One of such models is BERT. It is primarily known for being able to construct embeddings which can very accurately represent text information and store semantic meanings of long text sequences. As a result, BERT embeddings became widely used in machine learning. Understanding how BERT builds text representations is crucial because it opens the door for tackling a large range of tasks in NLP.
In this article, we will refer to the original BERT paper and have a look at BERT architecture and understand the core mechanisms behind it. In the first sections, we will give a high-level overview of BERT. After that, we will gradually dive into its internal workflow and how information is passed throughout the model. Finally, we will learn how BERT can be fine-tuned for solving particular problems in NLP.
High level overview
Transformer’s architecture consists of two primary parts: encoders and decoders. The goal of stacked encoders is to construct a meaningful embedding for an input which would preserve its main context. The output of the last encoder is passed to inputs of all decoders trying to generate new information.

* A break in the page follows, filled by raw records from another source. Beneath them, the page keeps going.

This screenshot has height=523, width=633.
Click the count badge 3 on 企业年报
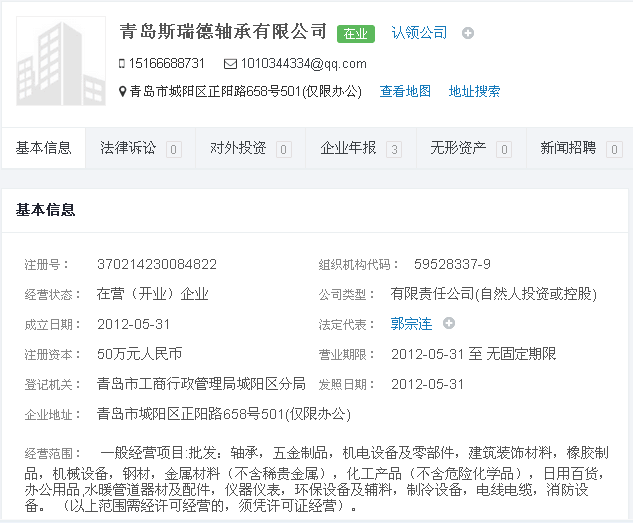click(394, 150)
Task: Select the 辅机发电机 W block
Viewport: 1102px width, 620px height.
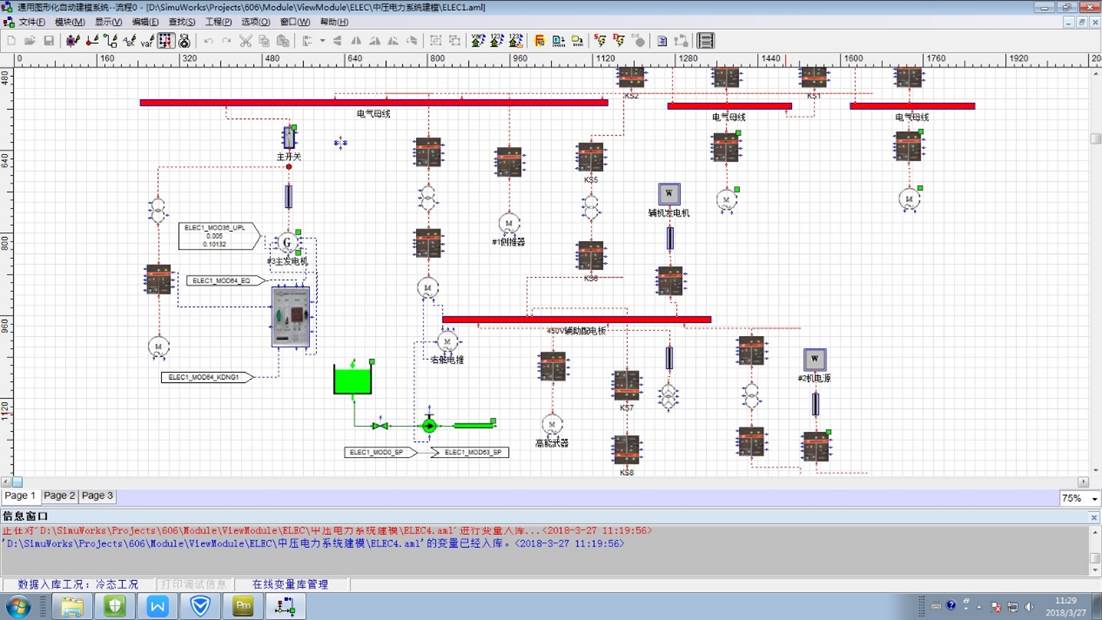Action: click(669, 194)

BERT is a Transformer successor which inherits its stacked bidirectional encoders. Most of the architectural principles in BERT are the same as in the original Transformer.

Transformer architecture
BERT versions
There exist two main versions of BERT: base and large. Their architecture is absolutely identical except for the fact that they use different numbers of parameters. Overall, BERT large has 3.09 times more parameters to tune, compared to BERT base.